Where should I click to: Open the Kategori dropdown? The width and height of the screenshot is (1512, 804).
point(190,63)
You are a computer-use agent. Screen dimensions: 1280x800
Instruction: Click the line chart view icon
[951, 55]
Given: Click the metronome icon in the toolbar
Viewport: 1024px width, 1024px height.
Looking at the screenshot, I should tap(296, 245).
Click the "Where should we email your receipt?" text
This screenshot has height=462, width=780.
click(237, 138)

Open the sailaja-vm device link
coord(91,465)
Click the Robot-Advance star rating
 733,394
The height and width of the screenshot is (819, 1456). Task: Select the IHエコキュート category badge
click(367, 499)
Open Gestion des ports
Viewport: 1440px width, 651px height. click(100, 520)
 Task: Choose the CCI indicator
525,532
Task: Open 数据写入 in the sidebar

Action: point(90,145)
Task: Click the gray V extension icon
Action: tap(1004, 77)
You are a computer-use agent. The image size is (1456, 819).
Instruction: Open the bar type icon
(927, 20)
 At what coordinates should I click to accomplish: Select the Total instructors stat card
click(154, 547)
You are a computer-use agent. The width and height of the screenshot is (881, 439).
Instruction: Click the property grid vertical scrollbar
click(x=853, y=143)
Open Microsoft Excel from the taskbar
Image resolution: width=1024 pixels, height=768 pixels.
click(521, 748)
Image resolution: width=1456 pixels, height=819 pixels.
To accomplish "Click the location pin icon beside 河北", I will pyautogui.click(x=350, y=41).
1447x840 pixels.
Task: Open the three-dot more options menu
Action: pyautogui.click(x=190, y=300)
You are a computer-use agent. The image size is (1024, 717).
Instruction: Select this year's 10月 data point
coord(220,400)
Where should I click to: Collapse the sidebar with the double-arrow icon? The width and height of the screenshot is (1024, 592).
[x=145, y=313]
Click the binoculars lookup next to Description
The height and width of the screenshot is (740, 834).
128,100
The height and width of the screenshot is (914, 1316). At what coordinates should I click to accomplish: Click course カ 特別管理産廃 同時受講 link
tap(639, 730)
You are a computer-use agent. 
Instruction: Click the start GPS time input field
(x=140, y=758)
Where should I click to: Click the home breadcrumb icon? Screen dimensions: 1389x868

_ _ _ _ _

### Exercise requirements
Starting with the line with "Open Gestion des ports" and going on through the line with "coord(220,400)", rename "Instruction" to "Directive" and write out those lines of the records with nothing else changed.

### Correct output
Open Gestion des ports
Viewport: 1440px width, 651px height. click(100, 520)
 Task: Choose the CCI indicator
525,532
Task: Open 数据写入 in the sidebar

Action: point(90,145)
Task: Click the gray V extension icon
Action: tap(1004, 77)
You are a computer-use agent. The image size is (1456, 819).
Directive: Open the bar type icon
(927, 20)
 At what coordinates should I click to accomplish: Select the Total instructors stat card
click(154, 547)
You are a computer-use agent. The width and height of the screenshot is (881, 439).
Directive: Click the property grid vertical scrollbar
click(x=853, y=143)
Open Microsoft Excel from the taskbar
Image resolution: width=1024 pixels, height=768 pixels.
click(521, 748)
Image resolution: width=1456 pixels, height=819 pixels.
To accomplish "Click the location pin icon beside 河北", I will pyautogui.click(x=350, y=41).
1447x840 pixels.
Task: Open the three-dot more options menu
Action: pyautogui.click(x=190, y=300)
You are a computer-use agent. The image size is (1024, 717).
Directive: Select this year's 10月 data point
coord(220,400)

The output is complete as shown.